The Kenyan government and her partners are required to work towards ensuring the five key messages of the campaign — the National Land Policy’s principles of equitable access to land and secure land tenure in urban and rural settings — in accordance with the Constitution and the realisation of SDGs 1, 2 and 5. 2.

Second, we must push for economic empowerment focussed on increasing government contributions to the Biashara Fund — a new government programme for financial inclusion designed to offer women, youth, and people living with disabilities access to low-interest business loans, with a specific focus on girls and women.

Third, more focus should be placed on universal health coverage concentrated on driving the implementation of the National Adolescent Sexual and Reproductive Health Policy at the county level. It relates to establishing comprehensive health services, using the policy’s implementation framework.

The fourth point concerns political participation in driving the effective implementation of the two-thirds gender principle at the county level to ensure women political participation at all levels of government.
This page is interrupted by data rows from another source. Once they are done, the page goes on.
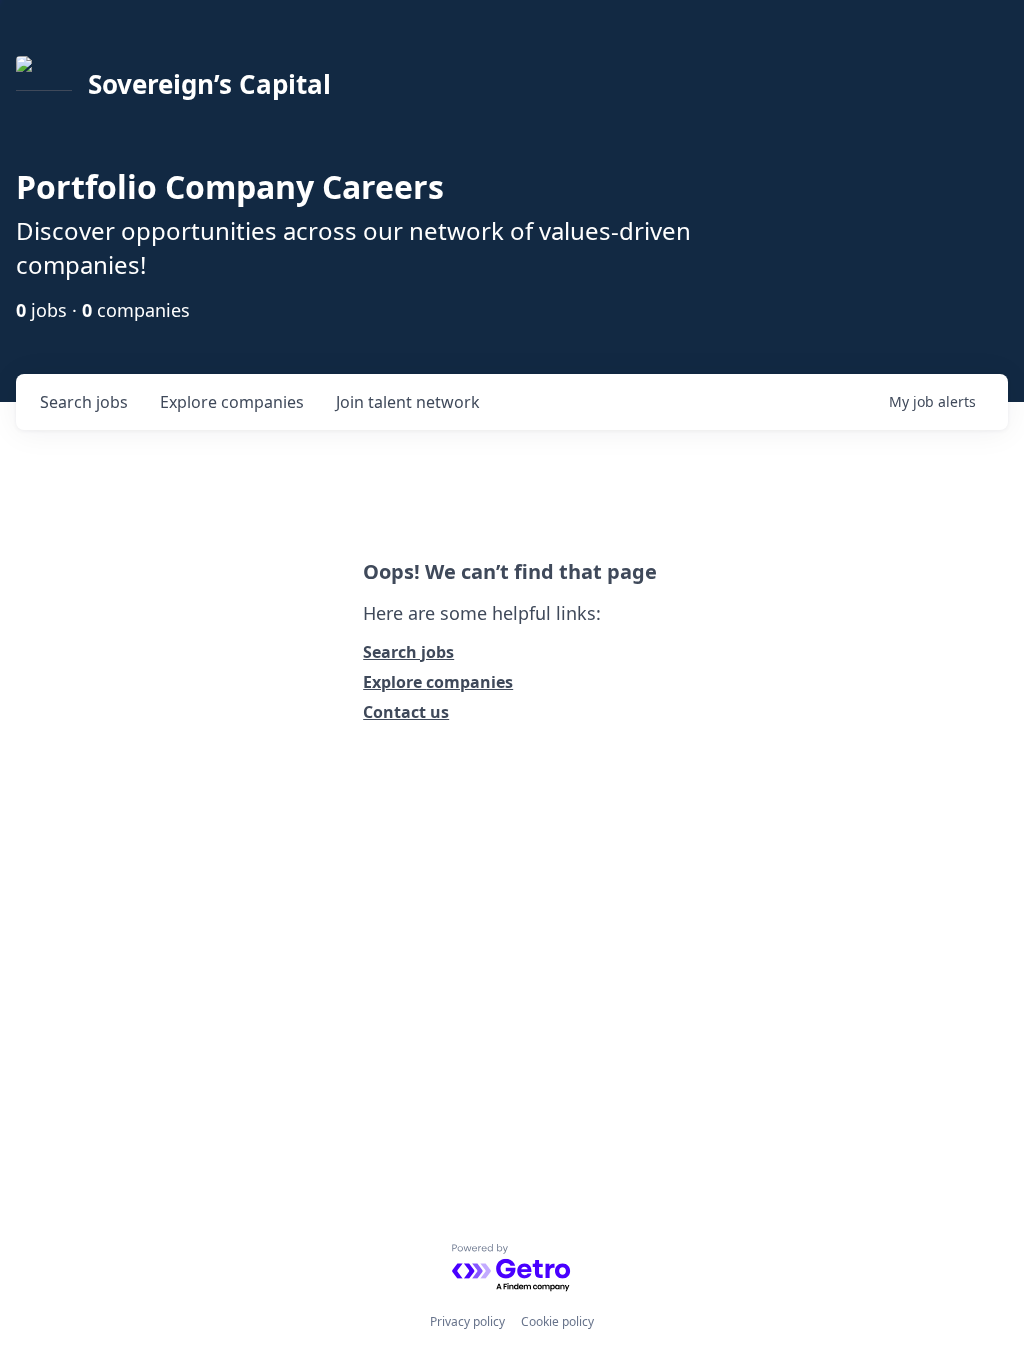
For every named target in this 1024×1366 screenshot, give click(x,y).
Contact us (406, 712)
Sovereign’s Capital (209, 84)
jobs (84, 402)
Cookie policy (557, 1321)
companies (232, 402)
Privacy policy (467, 1321)
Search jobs (408, 652)
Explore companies (438, 682)
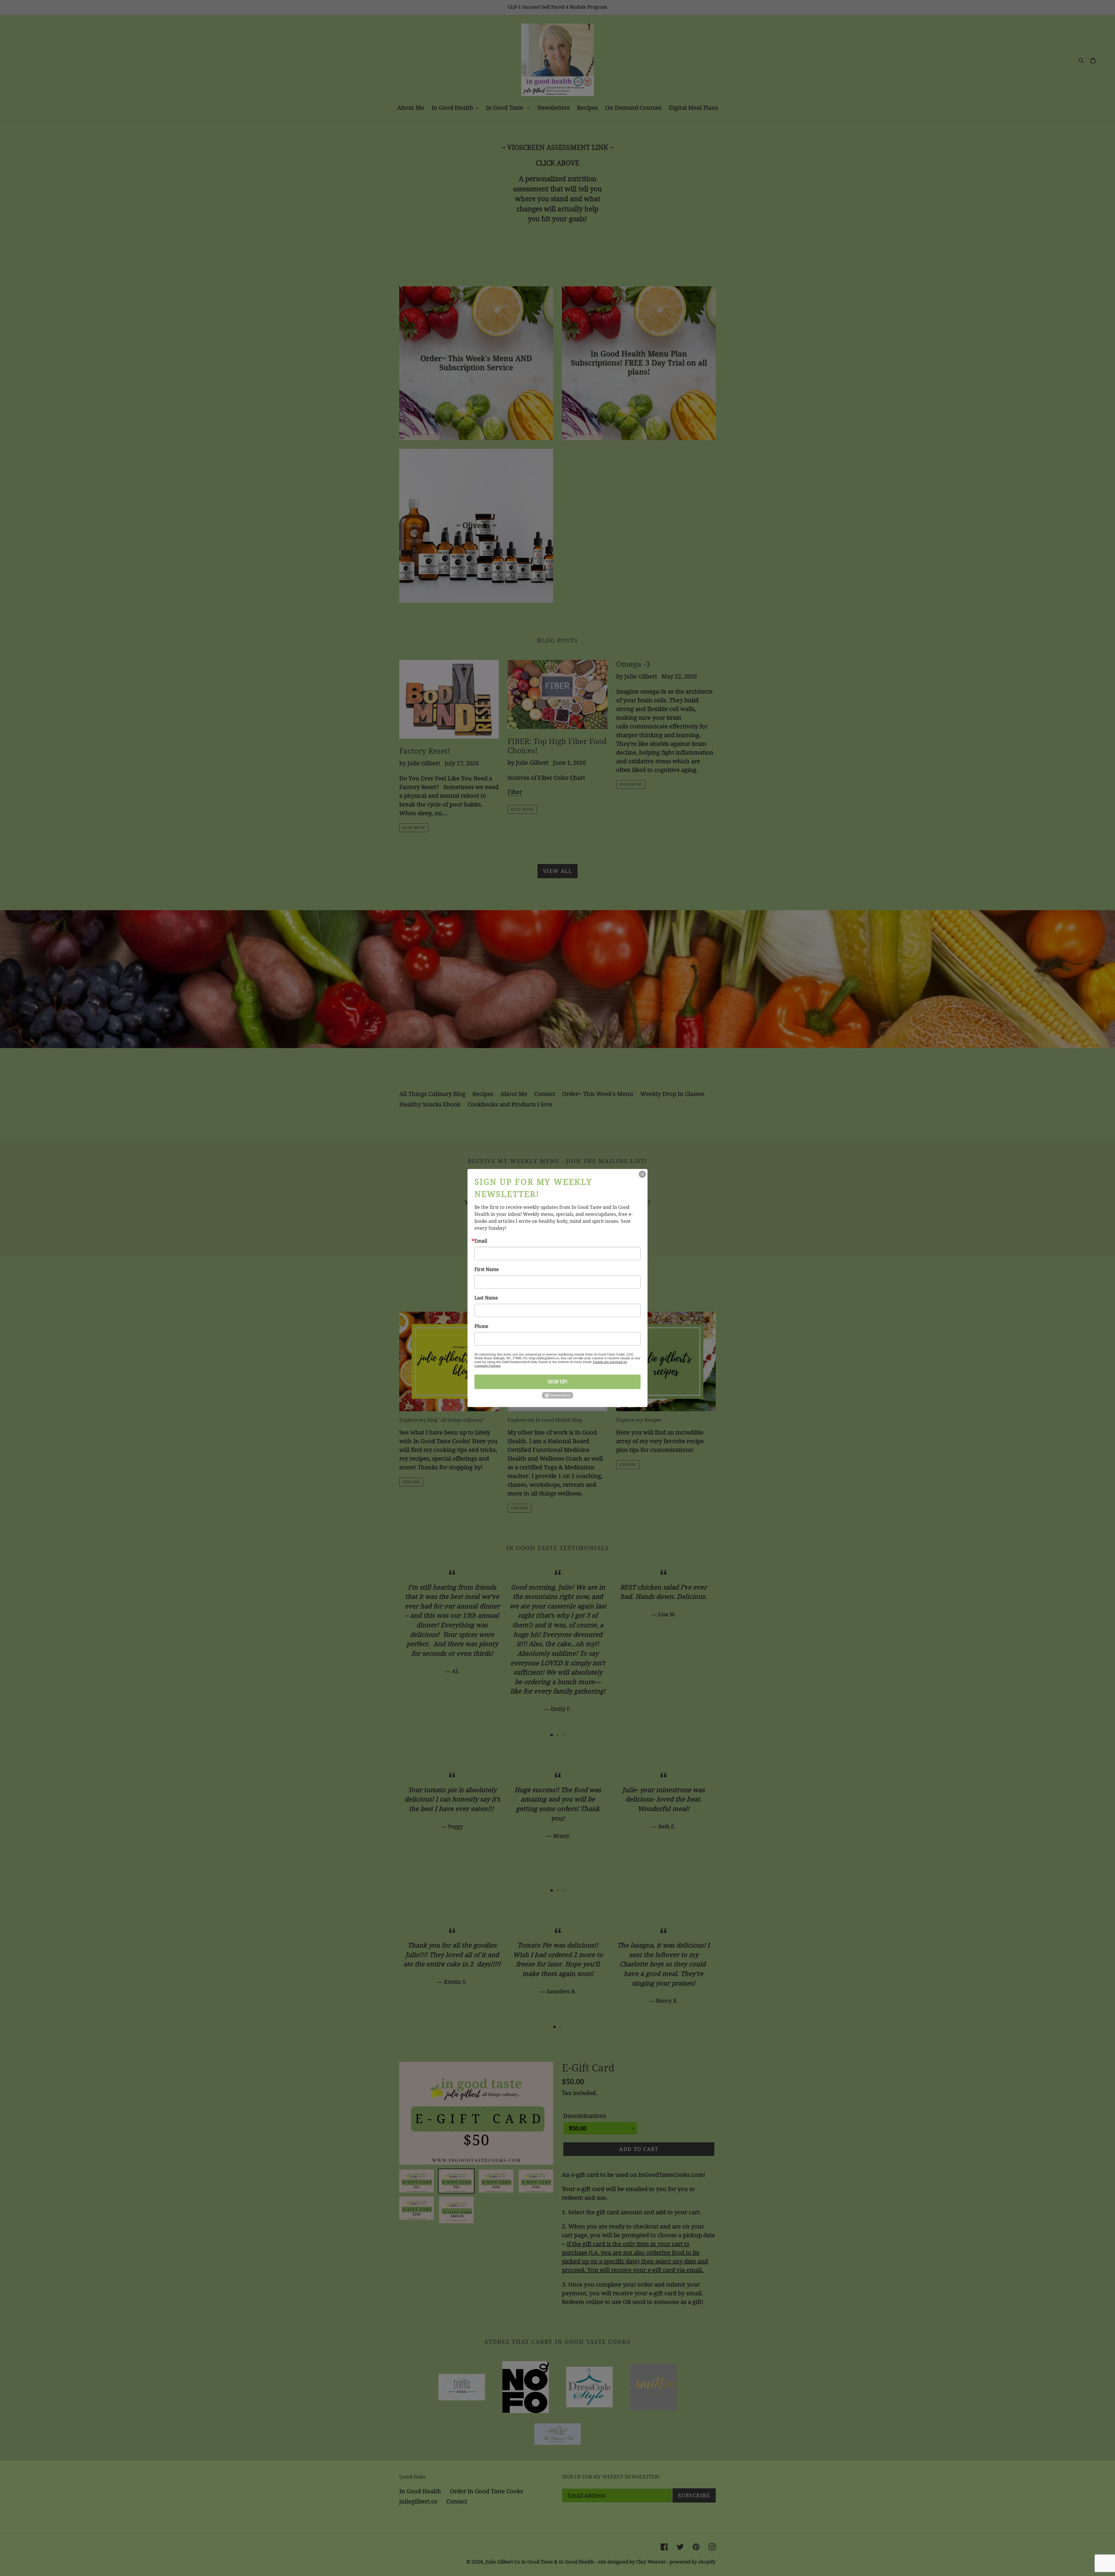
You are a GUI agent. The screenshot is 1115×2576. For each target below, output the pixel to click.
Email (480, 1241)
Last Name (486, 1297)
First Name (486, 1269)
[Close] (642, 1174)
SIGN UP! (557, 1381)
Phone (481, 1326)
The fifth is data: Across all four of these policy priorities, campaign partners have committed to help strengthen official Kenyan data-collection processes and systems related to gender equality — with a specific focus on the Sustainable Development Goals and the four campaign policy priorities — to ensure systematic sex- and age-disaggregated data collection and use.

The President should lead a united push in a shared commitment to prioritise girls and women across all development efforts in Kenya.

One may ask why should the Jubilee government focus on gender equality? Well, we don’t need new studies to know that girls and women represent slightly more than half of the total population in Kenya. Moreover, evidence proves that they are critical drivers of change.

If we want to achieve our national goals and drive sustainable growth for all, we must then invest in solutions that advance gender equality.

It’s not just the right thing to do. It’s the smart thing to do.

Mr President, the ball is in your court.